Norazizan and her husband have both been affected by the increase in their monthly loan commitments despite the fact that their salaries as teachers have increased. She said that the salary increments had become meaningless as their monthly loan commitments had also increased. They are also affected by the price fluctuation of goods.

She said she has discussed with her husband about cancelling the loan, adding however that there are many hurdles from the bank. She also said the loan had become a burden even though she previously felt financially capable. 

Her hope is that there will be no further increases in the near future. 

Norazizan is one of millions of bank borrowers throughout the country affected by the increase in OPR, which has resulted in an increase in monthly payments of household debts. Many individuals have taken to social media to express their financial difficulties due to the hike in OPR.

Meanwhile, a Grade 44 government employee known as Sahibullah who only rents and does not have a home loan is also facing problems due to the increase in the OPR. 

He and his wife have been renting a fully furnished condominium unit in Presint 15 for a year and four months at a monthly rental of RM1,350.

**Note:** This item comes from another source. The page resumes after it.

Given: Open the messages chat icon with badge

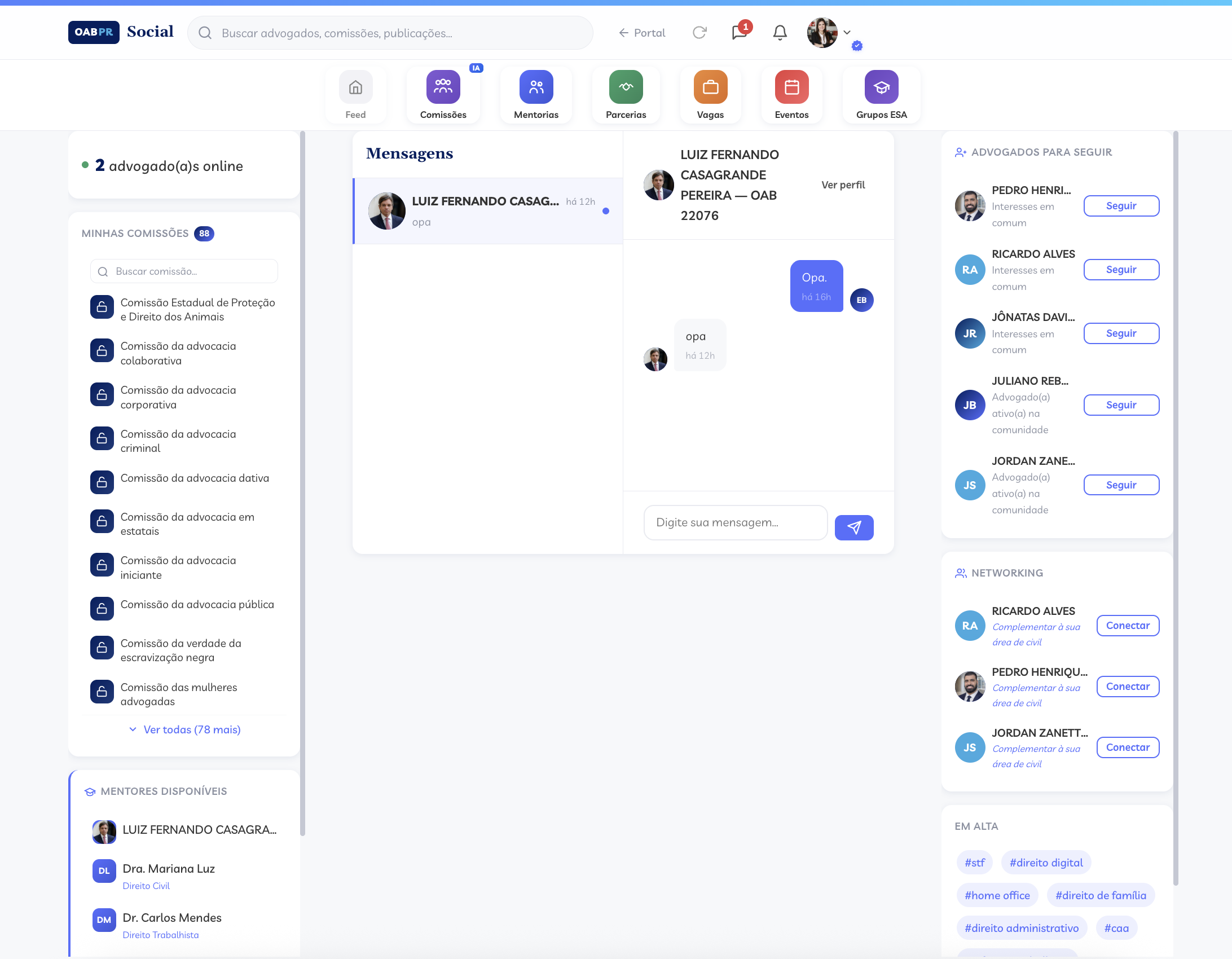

However, in June, the landlord asked for an additional RM200 in monthly rent due to the increase in loan payments, which was not part of the agreement they signed. If they cancel the contract, their deposit of more than RM4,000 will be forfeited. They now feel trapped and do not know what to do.

Further hikes ahead?

Lee Heng Guie, the executive director of the Socio-Economic Research Centre, said that the increase in the OPR was already expected as the country's economy continues to recover and approaches the pre-pandemic state.

Speaking to MalaysiaNow, he expects the rate to remain steady this year once it reaches a "sufficient" level. However, he does not rule out the possibility of further increases, which would depend on the observations and risk assessments made by Bank Negara.

According to Lee, OPR hikes must be carried out in tandem with the country's economic situation, and the rate of increase is also determined by taking into account the country's inflation rate.

"The ups and downs of the OPR are not arbitrary and are freely determined by Bank Negara's Monetary Policy Committee (MPC) without government interference," he told MalaysiaNow.

"Malaysia's OPR hikes are not as aggressive as some other countries' due to controlled inflation rates caused by subsidies."

Furthermore, Lee said that the increase in the OPR would also provide "breathing space" in the event that the country faces a crisis again, in which case the rate could be reduced.

He added that the reason for previously lowering the rate was to stimulate the economy by encouraging people to spend.

"If the OPR remains low and Malaysia faces another crisis, Bank Negara will not have any room left to lower the rate.

"The next MPC meeting will take place in early July. Whether the OPR will remain unchanged or increase will be announced on that date," he added.